At the age of 17, 20 and 23, Li Shizhen went to Wuchang to take the imperial exam at the provincial level, but failed every time. Hence, he gave up the imperial examination and determined to follow his father to learn medicine. He lucubrated at medical knowledge, spared no pains to take in the predecessors' experiences in medical treatment and was good at giving play to his own creativity. Coupled with his high sympathy for patients, he did not only show good curative leech craft but also high medical ethics in his practice. He won high prestige just in a few years. Particularly, his curing of a weird disease of children called "worm addiction" in the Royal Family of Chu made his reputation rise rapidly, and he was employed by the royal family as "fengcizheng"(an official title), in charge of affairs in the "liangyisuo" (Office of Good Doctors). Later, he was recommended to the “Hospital of Imperial Physicians” in Beijing to work as the "yuanpan" (chief doctor). However, he was not interested in it and resigned on the pretext of illness after working only for a little more than one year.


In his medical practice, Li Shizhen found many mistakes, repetitions or omissions in medical books available, feeling it was a great problem that affected the health and life of patients. So he made a decision to compile a new comprehensive book specializing in medicines again. From the age of 34, he started this project. In addition to summing-up of predecessors' experiences and accomplishments, he learned extensively from medical farmers, woodmen, hunters, fishermen and other laboring people. On the other hand, he often went to deep mountains and fields to observe and collect all kinds of samples of plants, animals, minerals and so on. He cultivated medical herbs himself and tried them on his own body so as to get the right knowledge of the herbs.

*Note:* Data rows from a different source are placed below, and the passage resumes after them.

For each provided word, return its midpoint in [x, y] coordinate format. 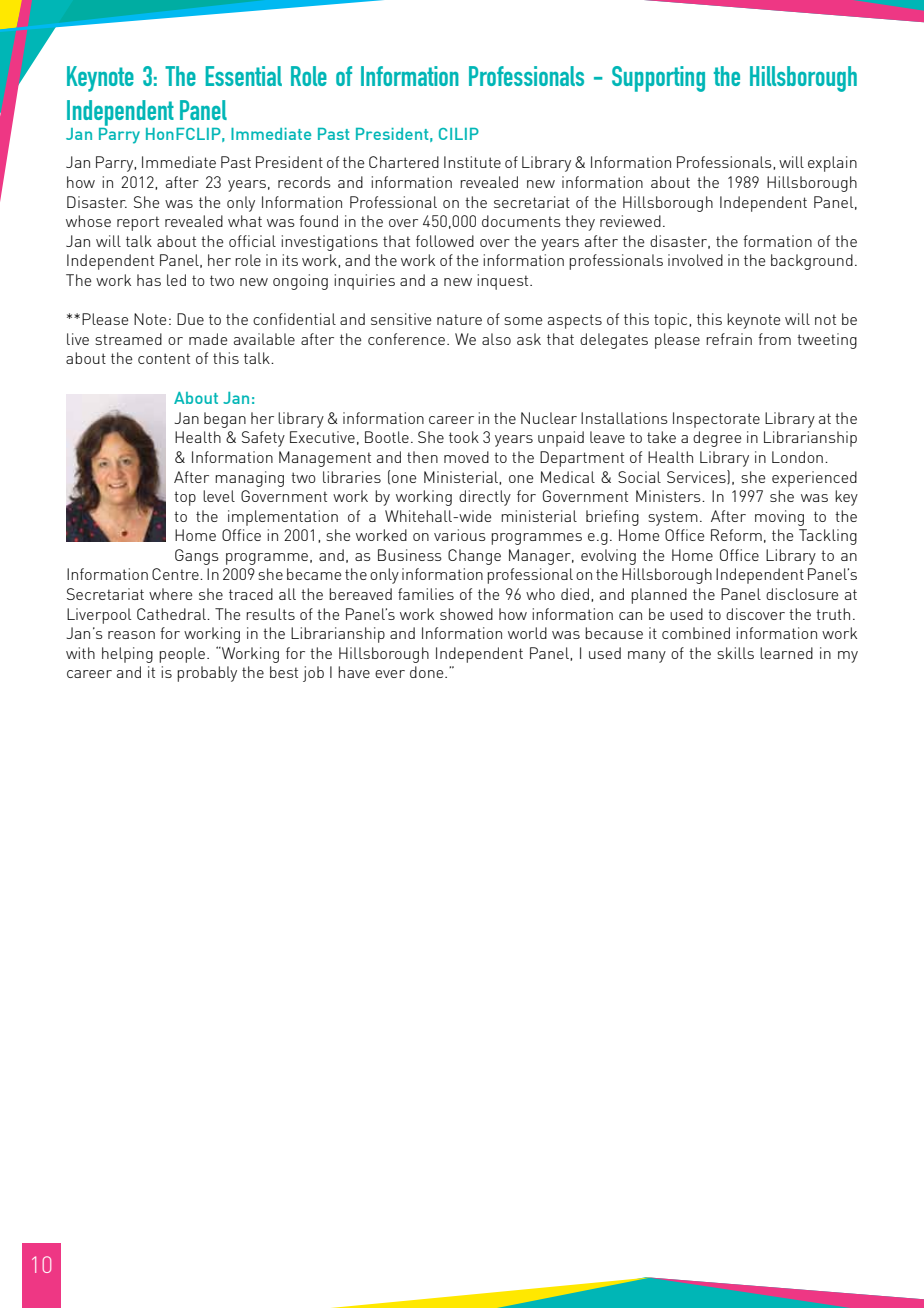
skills [735, 653]
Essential [243, 76]
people [182, 655]
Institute [472, 162]
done [428, 672]
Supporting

After 27 years of efforts, with reference to more than 800 kinds of literature and based on Jingshi Zhenglei Beiji Bencao (a book on materia medica) by Tang Shenwei in the Song Dynasty (960-1279), he completed his monumental work in pharmacy, Compendium of Materia Medica, in the sixth year (1578) of the Wanli reign of the Ming Dynasty (1368-1644) at the age of 60, after he did a great deal of collation and supplementation, added many of his own findings and views, and carried out three important revisions. Li Shizhen will never be forgotten by people for his great contribution to traditional Chinese medicine.